[[ DATASET ENTRIES open ]]

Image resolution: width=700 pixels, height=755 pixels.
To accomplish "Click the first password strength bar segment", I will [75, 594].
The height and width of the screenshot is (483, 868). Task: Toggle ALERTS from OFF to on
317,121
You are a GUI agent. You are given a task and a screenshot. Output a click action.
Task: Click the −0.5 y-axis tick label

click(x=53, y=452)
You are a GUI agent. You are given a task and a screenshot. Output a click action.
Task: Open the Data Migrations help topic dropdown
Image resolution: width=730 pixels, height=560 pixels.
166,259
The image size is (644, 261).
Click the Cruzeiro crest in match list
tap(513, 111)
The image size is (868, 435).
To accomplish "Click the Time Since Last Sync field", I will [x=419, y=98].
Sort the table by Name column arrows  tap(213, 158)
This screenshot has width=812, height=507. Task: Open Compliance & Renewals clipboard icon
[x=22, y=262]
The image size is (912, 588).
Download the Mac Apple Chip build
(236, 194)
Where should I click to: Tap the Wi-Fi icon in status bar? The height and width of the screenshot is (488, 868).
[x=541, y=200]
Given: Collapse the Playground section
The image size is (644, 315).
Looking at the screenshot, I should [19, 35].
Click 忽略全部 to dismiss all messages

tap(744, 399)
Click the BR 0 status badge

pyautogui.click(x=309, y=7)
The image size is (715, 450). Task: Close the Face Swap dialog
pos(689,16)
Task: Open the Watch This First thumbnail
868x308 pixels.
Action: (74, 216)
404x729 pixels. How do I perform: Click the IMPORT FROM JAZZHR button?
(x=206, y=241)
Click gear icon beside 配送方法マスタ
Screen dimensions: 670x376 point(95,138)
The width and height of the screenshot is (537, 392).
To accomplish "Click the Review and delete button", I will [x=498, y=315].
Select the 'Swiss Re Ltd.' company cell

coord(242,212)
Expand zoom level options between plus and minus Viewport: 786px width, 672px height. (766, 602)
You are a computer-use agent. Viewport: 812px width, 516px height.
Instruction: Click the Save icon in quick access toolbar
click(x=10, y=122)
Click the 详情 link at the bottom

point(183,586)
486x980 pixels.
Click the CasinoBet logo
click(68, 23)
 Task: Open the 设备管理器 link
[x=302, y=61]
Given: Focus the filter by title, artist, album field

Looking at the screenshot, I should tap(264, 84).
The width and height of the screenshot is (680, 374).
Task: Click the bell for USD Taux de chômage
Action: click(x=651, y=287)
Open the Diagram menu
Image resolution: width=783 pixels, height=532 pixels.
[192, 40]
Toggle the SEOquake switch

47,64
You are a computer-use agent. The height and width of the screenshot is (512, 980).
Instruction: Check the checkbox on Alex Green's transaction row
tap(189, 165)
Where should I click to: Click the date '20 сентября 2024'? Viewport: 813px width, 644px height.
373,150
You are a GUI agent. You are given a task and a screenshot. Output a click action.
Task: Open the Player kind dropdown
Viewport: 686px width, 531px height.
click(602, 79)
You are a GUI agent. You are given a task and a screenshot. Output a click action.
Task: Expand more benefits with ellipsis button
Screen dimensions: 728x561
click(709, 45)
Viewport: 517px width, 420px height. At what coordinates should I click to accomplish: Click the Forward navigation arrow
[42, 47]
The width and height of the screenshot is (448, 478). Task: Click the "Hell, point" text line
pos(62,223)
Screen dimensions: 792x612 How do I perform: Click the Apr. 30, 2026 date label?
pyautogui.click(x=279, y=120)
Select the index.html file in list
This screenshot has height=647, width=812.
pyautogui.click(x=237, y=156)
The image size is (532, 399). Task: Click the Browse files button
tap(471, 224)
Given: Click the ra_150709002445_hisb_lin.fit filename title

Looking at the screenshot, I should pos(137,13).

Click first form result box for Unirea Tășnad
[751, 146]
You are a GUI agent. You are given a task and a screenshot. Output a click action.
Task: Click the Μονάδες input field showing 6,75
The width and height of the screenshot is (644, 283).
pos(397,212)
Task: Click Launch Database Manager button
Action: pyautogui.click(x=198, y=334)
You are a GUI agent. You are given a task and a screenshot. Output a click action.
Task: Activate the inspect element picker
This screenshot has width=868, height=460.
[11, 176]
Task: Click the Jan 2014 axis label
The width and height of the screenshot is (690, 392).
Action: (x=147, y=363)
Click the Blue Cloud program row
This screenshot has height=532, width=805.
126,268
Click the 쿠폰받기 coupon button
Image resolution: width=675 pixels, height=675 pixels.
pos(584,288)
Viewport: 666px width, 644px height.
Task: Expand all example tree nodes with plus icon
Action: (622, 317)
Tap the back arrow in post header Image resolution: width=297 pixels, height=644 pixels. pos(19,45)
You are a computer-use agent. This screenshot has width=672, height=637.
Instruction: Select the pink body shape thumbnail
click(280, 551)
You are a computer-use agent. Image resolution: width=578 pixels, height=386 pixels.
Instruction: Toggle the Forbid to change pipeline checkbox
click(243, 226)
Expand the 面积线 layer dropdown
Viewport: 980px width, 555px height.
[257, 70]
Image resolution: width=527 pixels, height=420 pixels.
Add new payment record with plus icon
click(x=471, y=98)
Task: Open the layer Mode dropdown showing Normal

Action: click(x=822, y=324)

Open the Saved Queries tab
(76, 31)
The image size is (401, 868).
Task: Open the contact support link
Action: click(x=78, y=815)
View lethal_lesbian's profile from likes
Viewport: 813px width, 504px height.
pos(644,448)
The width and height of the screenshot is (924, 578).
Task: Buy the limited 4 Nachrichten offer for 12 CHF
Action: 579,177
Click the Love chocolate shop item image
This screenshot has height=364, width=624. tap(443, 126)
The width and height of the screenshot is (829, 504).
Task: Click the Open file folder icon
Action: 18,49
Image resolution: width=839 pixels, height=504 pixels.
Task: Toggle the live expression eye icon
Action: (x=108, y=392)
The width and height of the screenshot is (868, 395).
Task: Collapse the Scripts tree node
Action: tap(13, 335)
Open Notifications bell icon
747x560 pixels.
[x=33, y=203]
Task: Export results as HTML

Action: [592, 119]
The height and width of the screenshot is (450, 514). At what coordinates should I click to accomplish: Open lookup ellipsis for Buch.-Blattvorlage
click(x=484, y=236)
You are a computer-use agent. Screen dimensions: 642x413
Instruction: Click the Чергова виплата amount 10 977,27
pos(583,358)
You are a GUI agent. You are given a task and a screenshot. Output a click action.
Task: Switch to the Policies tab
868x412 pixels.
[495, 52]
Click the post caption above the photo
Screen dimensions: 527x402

[[ DATASET ENTRIES closed ]]

▶ [TASK TO COMPLETE]: Leave out every line ahead of the one containing "868x412 pixels." and print the rest of the listing exactly.

▶ [ANSWER SECTION]:
868x412 pixels.
[495, 52]
Click the post caption above the photo
Screen dimensions: 527x402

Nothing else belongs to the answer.